___ Dataset records ___
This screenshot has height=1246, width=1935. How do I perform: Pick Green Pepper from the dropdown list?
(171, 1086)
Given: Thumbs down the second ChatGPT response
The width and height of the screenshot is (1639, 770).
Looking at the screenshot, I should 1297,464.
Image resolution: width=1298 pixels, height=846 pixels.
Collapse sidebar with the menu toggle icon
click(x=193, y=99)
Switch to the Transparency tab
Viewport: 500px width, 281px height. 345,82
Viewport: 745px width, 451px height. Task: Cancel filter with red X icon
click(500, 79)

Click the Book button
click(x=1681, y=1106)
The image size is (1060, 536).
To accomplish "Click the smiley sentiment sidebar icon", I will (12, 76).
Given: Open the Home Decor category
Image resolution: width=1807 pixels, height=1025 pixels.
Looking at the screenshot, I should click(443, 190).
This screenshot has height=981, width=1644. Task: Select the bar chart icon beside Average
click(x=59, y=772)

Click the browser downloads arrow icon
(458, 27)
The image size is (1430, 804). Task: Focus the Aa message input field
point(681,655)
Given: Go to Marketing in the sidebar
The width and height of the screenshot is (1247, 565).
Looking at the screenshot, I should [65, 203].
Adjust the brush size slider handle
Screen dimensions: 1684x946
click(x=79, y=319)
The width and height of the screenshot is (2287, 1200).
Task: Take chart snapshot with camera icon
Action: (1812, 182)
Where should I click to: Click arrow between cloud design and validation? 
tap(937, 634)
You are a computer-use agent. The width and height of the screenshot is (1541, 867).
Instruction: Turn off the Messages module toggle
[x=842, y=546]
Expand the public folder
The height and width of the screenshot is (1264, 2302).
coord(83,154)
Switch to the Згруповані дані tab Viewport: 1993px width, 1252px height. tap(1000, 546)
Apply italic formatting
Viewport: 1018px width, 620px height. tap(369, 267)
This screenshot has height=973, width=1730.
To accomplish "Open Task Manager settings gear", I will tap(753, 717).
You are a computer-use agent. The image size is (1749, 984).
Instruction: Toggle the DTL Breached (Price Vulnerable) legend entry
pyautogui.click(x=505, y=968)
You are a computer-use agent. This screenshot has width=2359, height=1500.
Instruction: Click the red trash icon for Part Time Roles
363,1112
___
- Work order
All of the records above are to be printed again exactly as they appear.

- Answer to this exercise
This screenshot has height=1246, width=1935. How do I perform: Pick Green Pepper from the dropdown list?
(171, 1086)
Given: Thumbs down the second ChatGPT response
The width and height of the screenshot is (1639, 770).
Looking at the screenshot, I should 1297,464.
Image resolution: width=1298 pixels, height=846 pixels.
Collapse sidebar with the menu toggle icon
click(x=193, y=99)
Switch to the Transparency tab
Viewport: 500px width, 281px height. 345,82
Viewport: 745px width, 451px height. Task: Cancel filter with red X icon
click(500, 79)

Click the Book button
click(x=1681, y=1106)
The image size is (1060, 536).
To accomplish "Click the smiley sentiment sidebar icon", I will (12, 76).
Given: Open the Home Decor category
Image resolution: width=1807 pixels, height=1025 pixels.
Looking at the screenshot, I should click(443, 190).
This screenshot has height=981, width=1644. Task: Select the bar chart icon beside Average
click(x=59, y=772)

Click the browser downloads arrow icon
(458, 27)
The image size is (1430, 804). Task: Focus the Aa message input field
point(681,655)
Given: Go to Marketing in the sidebar
The width and height of the screenshot is (1247, 565).
Looking at the screenshot, I should [65, 203].
Adjust the brush size slider handle
Screen dimensions: 1684x946
click(x=79, y=319)
The width and height of the screenshot is (2287, 1200).
Task: Take chart snapshot with camera icon
Action: (1812, 182)
Where should I click to: Click arrow between cloud design and validation? 
tap(937, 634)
You are a computer-use agent. The width and height of the screenshot is (1541, 867).
Instruction: Turn off the Messages module toggle
[x=842, y=546]
Expand the public folder
The height and width of the screenshot is (1264, 2302).
coord(83,154)
Switch to the Згруповані дані tab Viewport: 1993px width, 1252px height. tap(1000, 546)
Apply italic formatting
Viewport: 1018px width, 620px height. tap(369, 267)
This screenshot has height=973, width=1730.
To accomplish "Open Task Manager settings gear", I will tap(753, 717).
You are a computer-use agent. The image size is (1749, 984).
Instruction: Toggle the DTL Breached (Price Vulnerable) legend entry
pyautogui.click(x=505, y=968)
You are a computer-use agent. This screenshot has width=2359, height=1500.
Instruction: Click the red trash icon for Part Time Roles
363,1112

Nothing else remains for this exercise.